The N1 is a national route that connects Brussels with Antwerp and the Dutch border near Wuustwezel.

Like all the nine major routes, the N1 conventionally begins at the Grand-Place (Grote Markt) in central Brussels and leads to the Porte d'Anvers (Antwerpsepoort), on the R20/N0 Small Ring Road. The actual trunk road starts off at Sainctelette Square. From there it follows the Avenue du Port (Havenlaan) and Chaussée de Vilvorde (Vilvoordsesteenweg) to connect with the R21 Second Ring Road at Van Praet. The road continues its way through the Port of Brussels on the Avenue de Vilvorde (Vilvoordselaan) and passes underneath the R0's tall bridge at Vilvoorde.
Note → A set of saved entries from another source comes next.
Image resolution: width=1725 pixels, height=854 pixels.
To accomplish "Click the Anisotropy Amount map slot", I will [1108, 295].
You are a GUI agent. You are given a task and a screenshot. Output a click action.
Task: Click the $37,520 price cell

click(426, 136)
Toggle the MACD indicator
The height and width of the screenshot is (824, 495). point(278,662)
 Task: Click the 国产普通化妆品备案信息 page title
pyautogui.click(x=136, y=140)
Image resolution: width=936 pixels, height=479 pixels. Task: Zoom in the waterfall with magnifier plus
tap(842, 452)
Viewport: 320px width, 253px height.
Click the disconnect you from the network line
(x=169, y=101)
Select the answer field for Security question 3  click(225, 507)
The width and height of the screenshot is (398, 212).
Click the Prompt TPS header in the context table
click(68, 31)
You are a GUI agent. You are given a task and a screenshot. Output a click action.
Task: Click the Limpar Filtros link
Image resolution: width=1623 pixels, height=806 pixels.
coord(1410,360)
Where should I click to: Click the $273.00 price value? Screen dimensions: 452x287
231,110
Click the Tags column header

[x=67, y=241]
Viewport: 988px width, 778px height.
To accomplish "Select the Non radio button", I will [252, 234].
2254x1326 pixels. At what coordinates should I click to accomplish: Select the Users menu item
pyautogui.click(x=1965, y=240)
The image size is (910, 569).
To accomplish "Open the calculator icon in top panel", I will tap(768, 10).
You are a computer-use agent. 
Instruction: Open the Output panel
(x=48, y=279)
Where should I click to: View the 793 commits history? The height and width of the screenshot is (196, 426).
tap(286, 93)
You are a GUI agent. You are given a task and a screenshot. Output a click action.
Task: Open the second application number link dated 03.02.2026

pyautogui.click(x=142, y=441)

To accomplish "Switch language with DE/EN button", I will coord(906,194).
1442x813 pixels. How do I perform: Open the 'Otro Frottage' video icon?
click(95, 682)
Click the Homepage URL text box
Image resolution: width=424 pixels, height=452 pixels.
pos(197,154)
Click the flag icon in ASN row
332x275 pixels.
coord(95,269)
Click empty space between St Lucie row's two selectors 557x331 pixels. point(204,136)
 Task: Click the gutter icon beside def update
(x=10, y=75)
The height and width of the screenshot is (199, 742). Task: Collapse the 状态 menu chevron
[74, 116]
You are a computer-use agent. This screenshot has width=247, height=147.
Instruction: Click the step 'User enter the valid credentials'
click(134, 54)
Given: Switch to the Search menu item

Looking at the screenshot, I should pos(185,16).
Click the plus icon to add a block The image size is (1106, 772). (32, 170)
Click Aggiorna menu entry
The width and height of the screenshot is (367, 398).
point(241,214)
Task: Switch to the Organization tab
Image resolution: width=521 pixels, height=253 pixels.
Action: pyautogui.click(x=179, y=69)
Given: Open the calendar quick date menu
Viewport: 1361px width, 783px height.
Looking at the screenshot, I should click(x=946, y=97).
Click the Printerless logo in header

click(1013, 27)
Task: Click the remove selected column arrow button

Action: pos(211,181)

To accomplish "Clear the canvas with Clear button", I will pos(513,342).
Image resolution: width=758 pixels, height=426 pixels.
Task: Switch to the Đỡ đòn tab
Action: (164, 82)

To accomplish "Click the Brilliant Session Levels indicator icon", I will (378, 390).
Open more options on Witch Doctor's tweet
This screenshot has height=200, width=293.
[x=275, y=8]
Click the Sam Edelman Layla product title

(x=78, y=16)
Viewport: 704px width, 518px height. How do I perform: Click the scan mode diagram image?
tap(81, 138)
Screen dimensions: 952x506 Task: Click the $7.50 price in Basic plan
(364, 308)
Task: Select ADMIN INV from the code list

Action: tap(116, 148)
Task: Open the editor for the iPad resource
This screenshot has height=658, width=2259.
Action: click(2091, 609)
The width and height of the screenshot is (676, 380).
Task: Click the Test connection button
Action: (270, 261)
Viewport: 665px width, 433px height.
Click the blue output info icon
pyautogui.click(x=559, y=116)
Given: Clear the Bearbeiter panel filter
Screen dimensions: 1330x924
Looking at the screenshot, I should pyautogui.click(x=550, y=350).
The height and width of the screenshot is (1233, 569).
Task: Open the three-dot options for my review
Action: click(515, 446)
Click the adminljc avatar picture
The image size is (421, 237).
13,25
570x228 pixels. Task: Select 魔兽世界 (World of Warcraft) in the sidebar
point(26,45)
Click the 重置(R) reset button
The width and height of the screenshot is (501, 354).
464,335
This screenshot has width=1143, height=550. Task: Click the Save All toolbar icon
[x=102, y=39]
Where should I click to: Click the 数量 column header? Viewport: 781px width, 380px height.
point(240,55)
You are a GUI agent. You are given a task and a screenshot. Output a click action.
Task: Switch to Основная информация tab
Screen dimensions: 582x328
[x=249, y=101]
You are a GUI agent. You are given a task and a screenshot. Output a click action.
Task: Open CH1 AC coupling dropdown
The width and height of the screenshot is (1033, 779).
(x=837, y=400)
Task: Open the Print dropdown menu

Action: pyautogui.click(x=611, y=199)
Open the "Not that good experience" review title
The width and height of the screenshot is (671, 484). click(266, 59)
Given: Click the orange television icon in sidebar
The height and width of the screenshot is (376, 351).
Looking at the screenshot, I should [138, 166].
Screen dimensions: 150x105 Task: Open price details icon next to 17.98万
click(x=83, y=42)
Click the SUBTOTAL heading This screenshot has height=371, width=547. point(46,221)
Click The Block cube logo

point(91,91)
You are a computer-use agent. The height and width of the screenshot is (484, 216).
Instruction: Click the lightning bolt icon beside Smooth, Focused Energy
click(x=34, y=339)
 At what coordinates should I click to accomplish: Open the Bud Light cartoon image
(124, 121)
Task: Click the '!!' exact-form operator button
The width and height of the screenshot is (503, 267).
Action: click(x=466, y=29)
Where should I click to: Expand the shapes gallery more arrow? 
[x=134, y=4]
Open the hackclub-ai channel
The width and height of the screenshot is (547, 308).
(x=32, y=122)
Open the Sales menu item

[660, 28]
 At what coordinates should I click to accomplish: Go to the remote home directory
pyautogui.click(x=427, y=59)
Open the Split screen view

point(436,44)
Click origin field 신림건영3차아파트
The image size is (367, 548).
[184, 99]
The N1 then proceeds through Vilvoorde and leaves the agglomeration. Between Vilvoorde and Antwerp the road is called  Brusselsesteenweg, Antwerpsesteenweg and Grote Steenweg.
It passes through Zemst, crosses the E19 motorway and connects to the R12 Mechelen ring road. From Mechelen the road passes through the municipalities of Sint-Katelijne-Waver, Rumst, Kontich, Hove, Edegem, Mortsel (R11 ring road), Wilrijk and Berchem (R1 motorway and R10 ring road).

From there the N1 enters the city of Antwerp as Mechelsesteenweg and joins the central ring road (Britselei/Frankrijklei/Italiëlei). Leaving Antwerp to the northeast on the Noorderlaan and IJzerlaan, it enters Merksem and continues to Kleine Bareel junction, where it crosses the E19 once again.
The final part of the N1 is known as Bredabaan and passes through Brasschaat and Wuustwezel, before crossing the border with the Netherlands near Zundert.

In the Netherlands it ought to continue as National Route 8, but the trunk road system has been declassified long ago, leaving the provincial road number N263.

The total length of National Route 1 is 73 km.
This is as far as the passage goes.